What is being asked: Please output the records below in full, exactly as given, but without the images.

(Dataset entries)

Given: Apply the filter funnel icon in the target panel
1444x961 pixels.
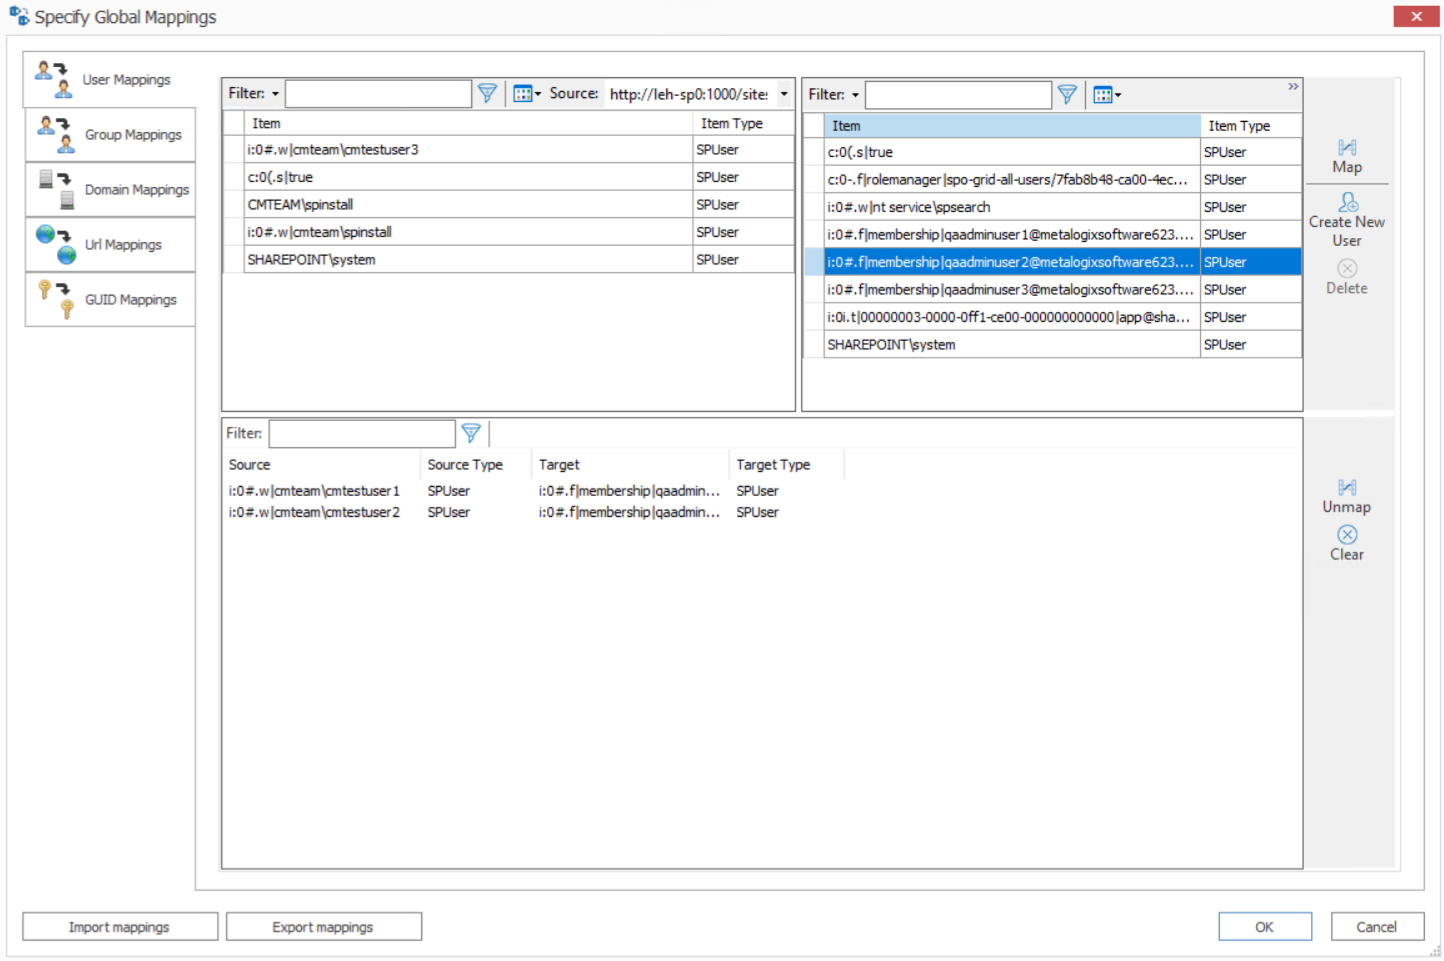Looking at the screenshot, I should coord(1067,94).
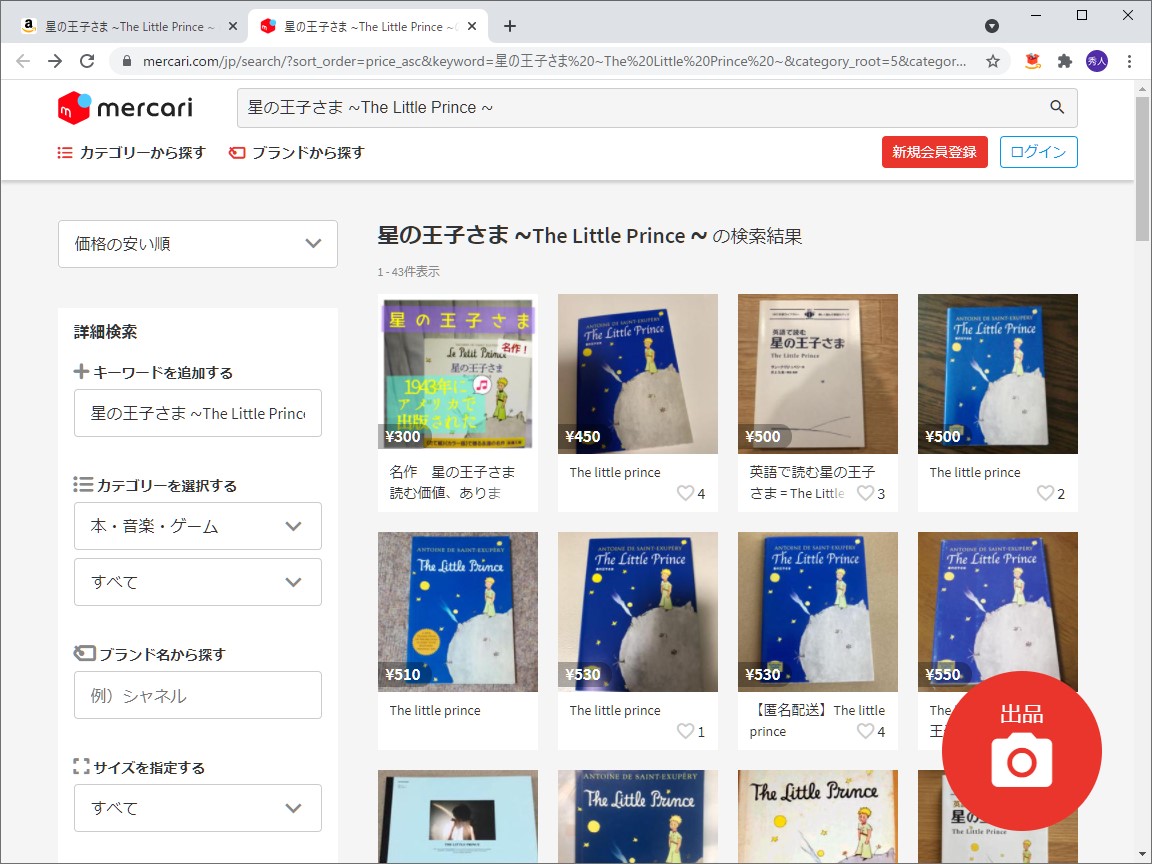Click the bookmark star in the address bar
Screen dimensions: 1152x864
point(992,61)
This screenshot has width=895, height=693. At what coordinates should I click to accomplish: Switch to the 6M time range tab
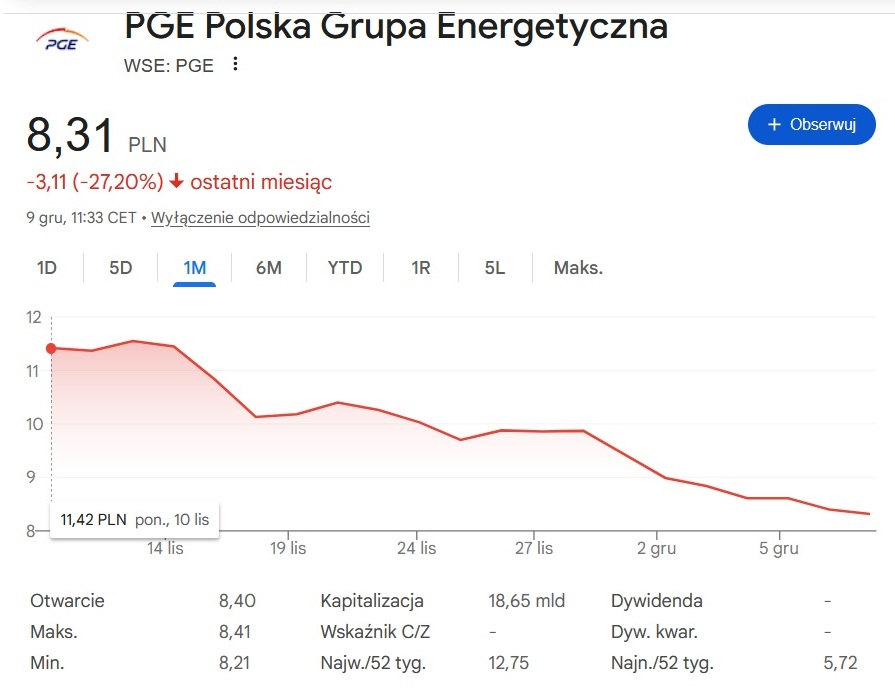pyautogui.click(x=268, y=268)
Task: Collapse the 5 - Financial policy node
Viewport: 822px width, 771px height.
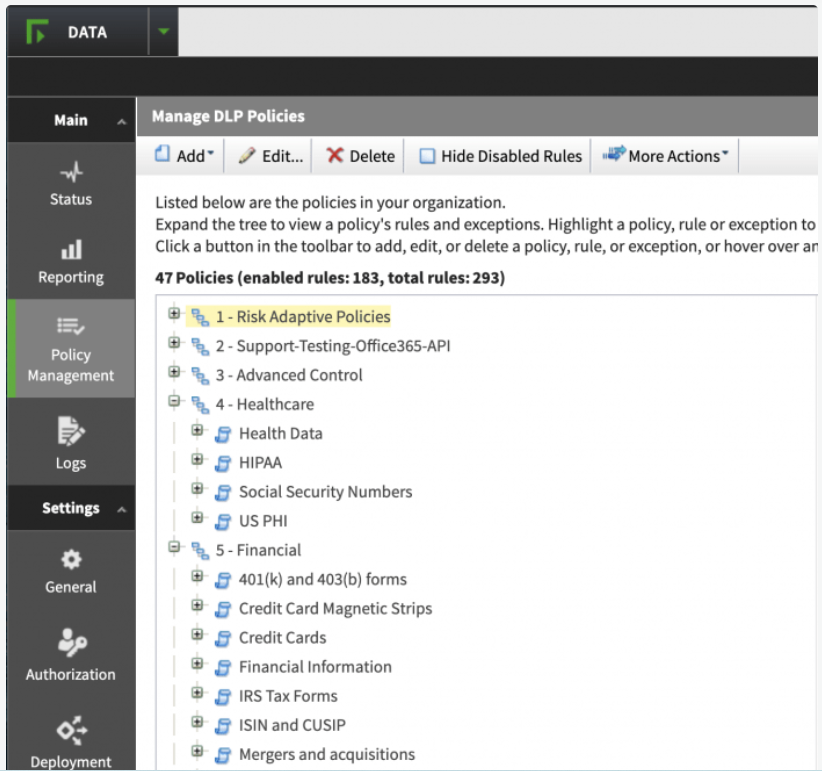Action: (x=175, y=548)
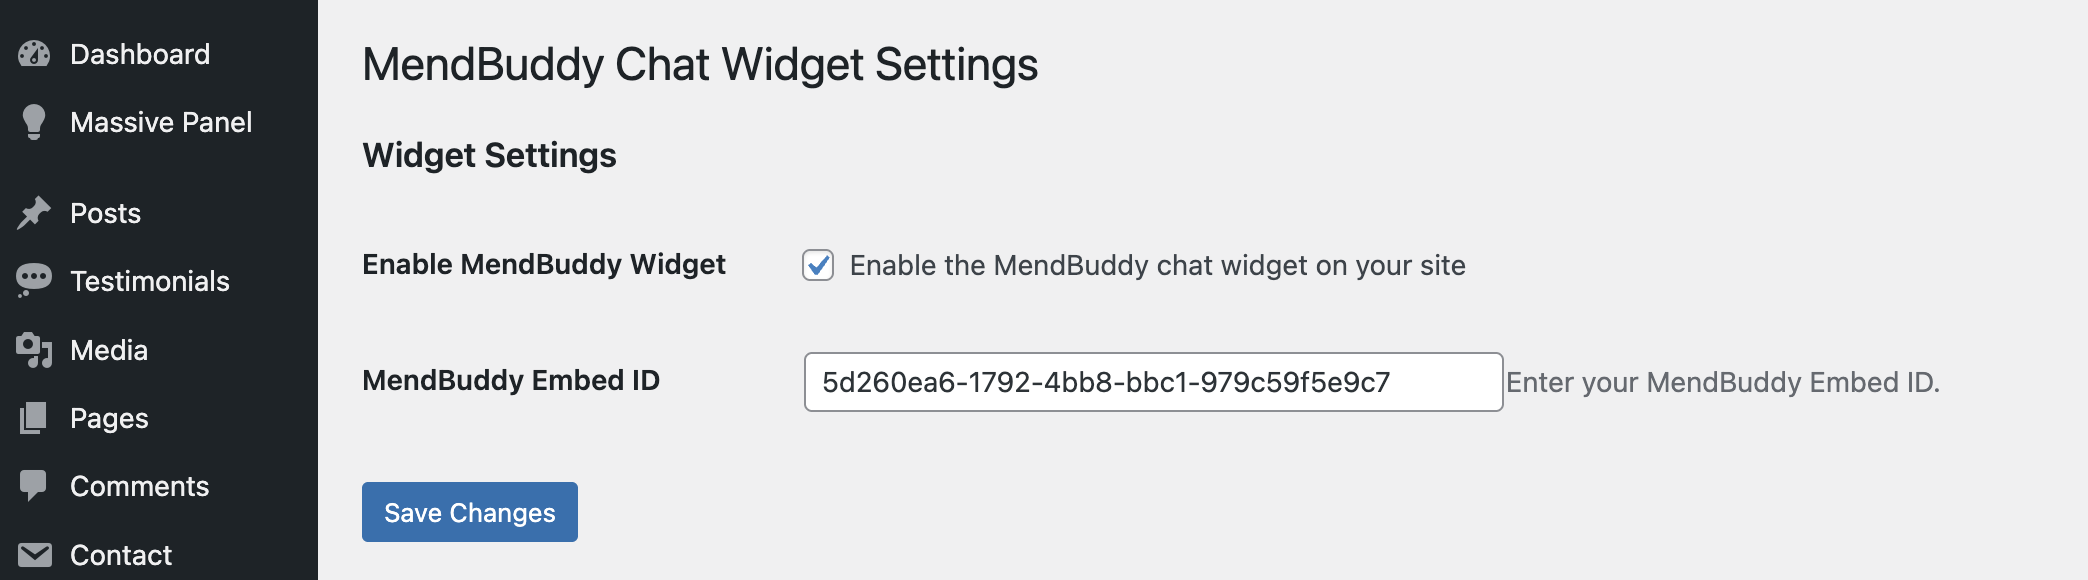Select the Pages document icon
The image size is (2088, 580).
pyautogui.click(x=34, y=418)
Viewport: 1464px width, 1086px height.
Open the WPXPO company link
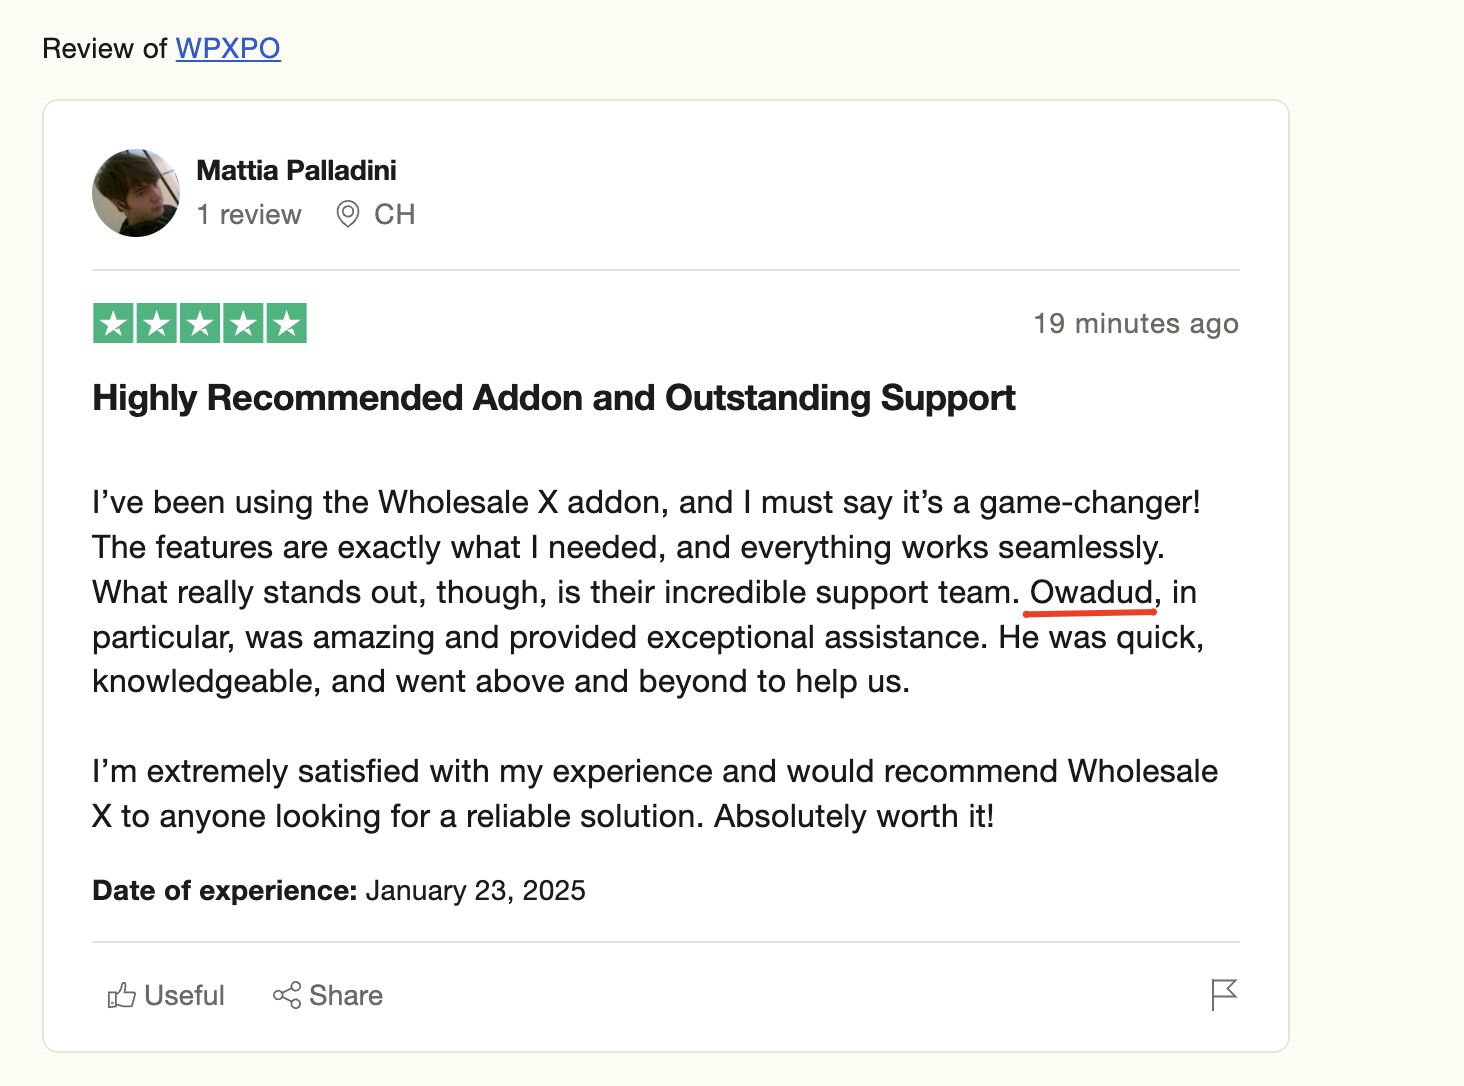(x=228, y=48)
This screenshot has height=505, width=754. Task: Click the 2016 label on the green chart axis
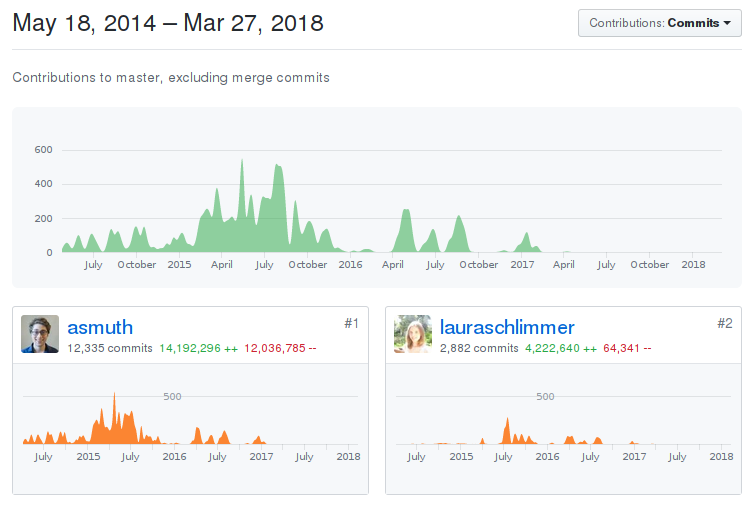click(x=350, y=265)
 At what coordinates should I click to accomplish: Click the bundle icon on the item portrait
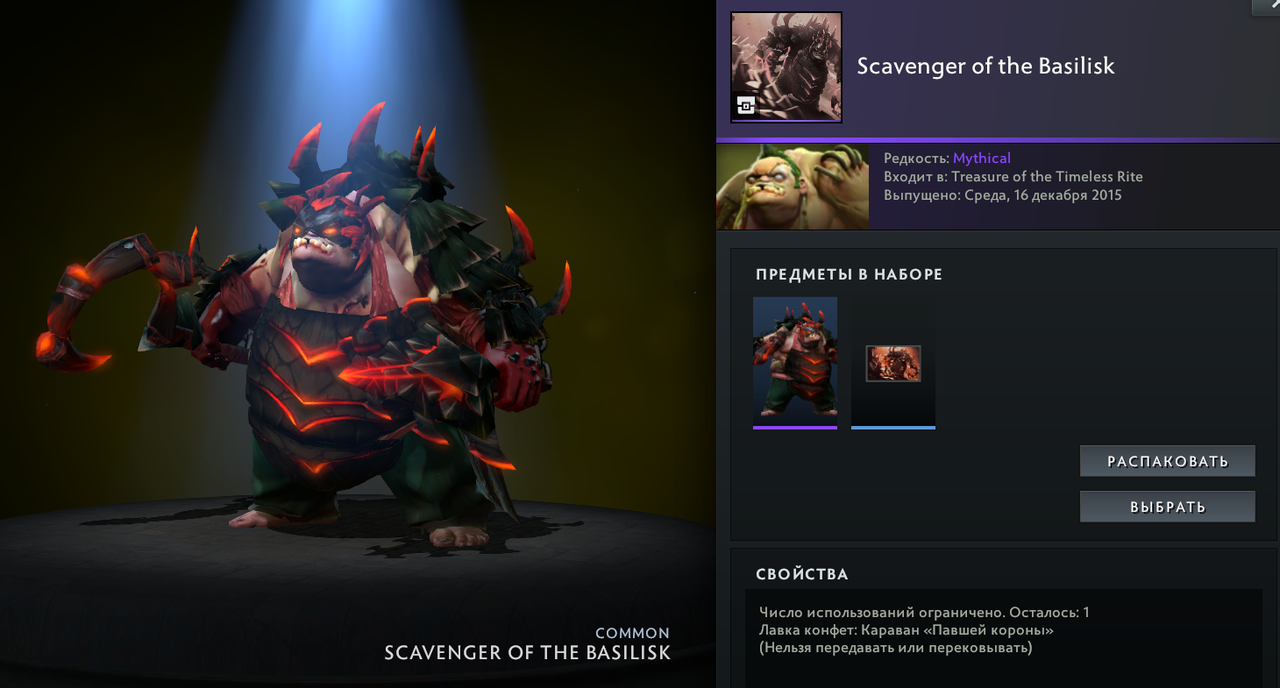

Final answer:
Given: Apply the filter funnel icon in the target panel
1444x961 pixels.
Looking at the screenshot, I should coord(1067,94).
Click the bookmark star in the address bar
Screen dimensions: 1152x864
point(992,61)
This screenshot has width=895, height=693. At what coordinates should I click to accomplish: Switch to the 6M time range tab
pyautogui.click(x=268, y=268)
Task: Collapse the 5 - Financial policy node
Viewport: 822px width, 771px height.
Action: (x=175, y=548)
Select the Pages document icon
The image size is (2088, 580).
pyautogui.click(x=34, y=418)
Viewport: 1464px width, 1086px height.
Open the WPXPO company link
(x=228, y=48)
This screenshot has height=505, width=754. Task: Click the 2016 label on the green chart axis
click(x=350, y=265)
 At what coordinates should I click to accomplish: Click the bundle icon on the item portrait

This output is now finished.